:: Supplied material ::

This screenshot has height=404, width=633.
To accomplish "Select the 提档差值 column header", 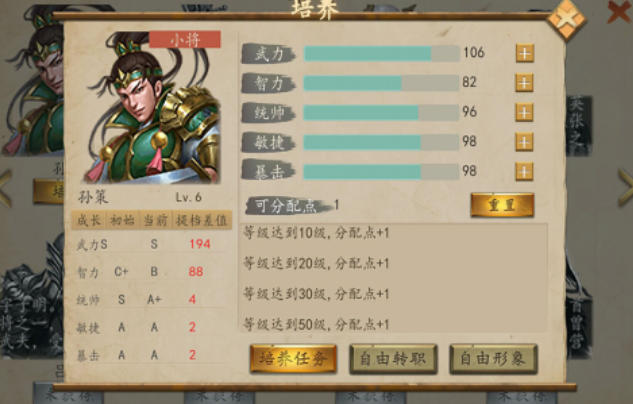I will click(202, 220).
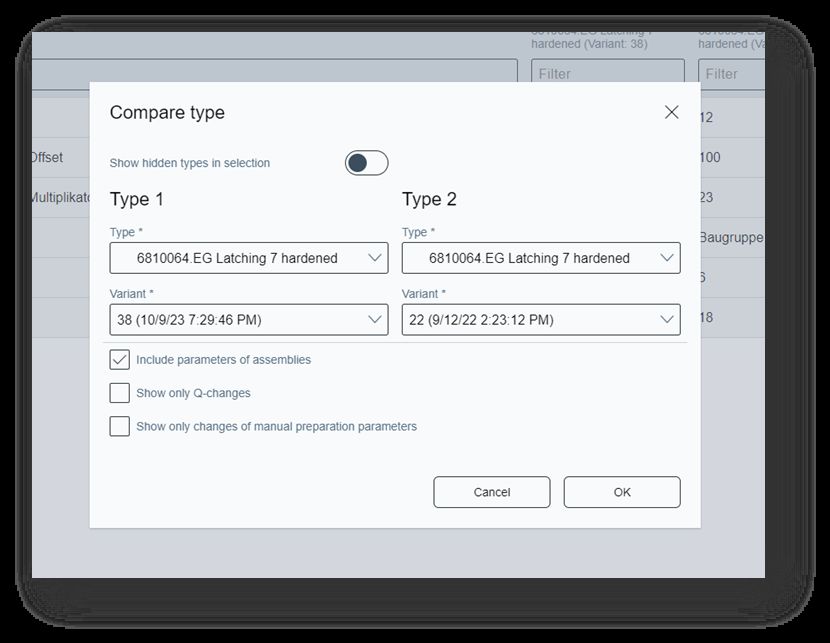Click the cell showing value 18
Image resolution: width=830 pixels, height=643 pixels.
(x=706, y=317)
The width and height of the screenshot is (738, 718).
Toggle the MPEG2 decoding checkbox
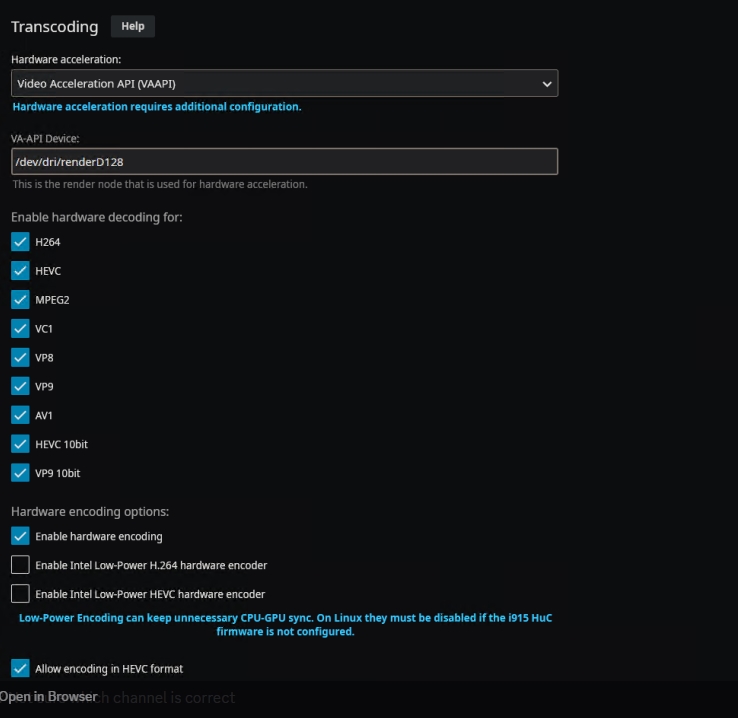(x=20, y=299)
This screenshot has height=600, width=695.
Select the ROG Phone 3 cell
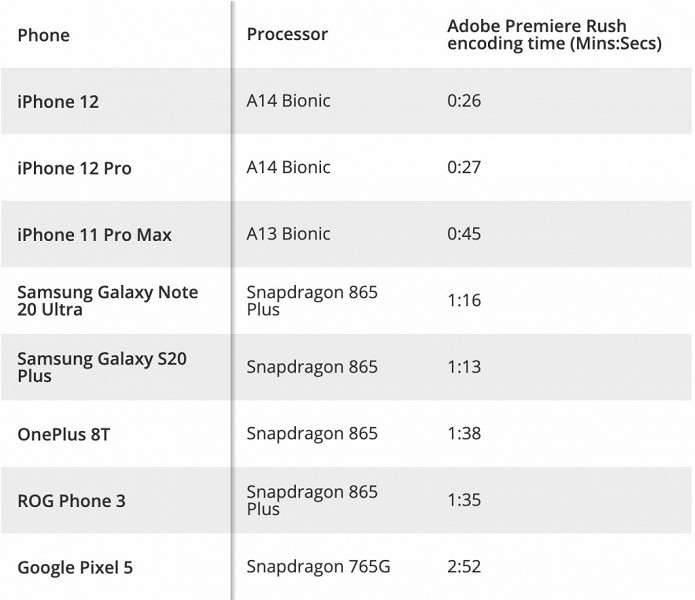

:: Work request ::
Where the string "This" shows up in the listing above, copy the line that holds it.

:: Exercise output ::
This screenshot has height=404, width=633.
This screenshot has height=600, width=695.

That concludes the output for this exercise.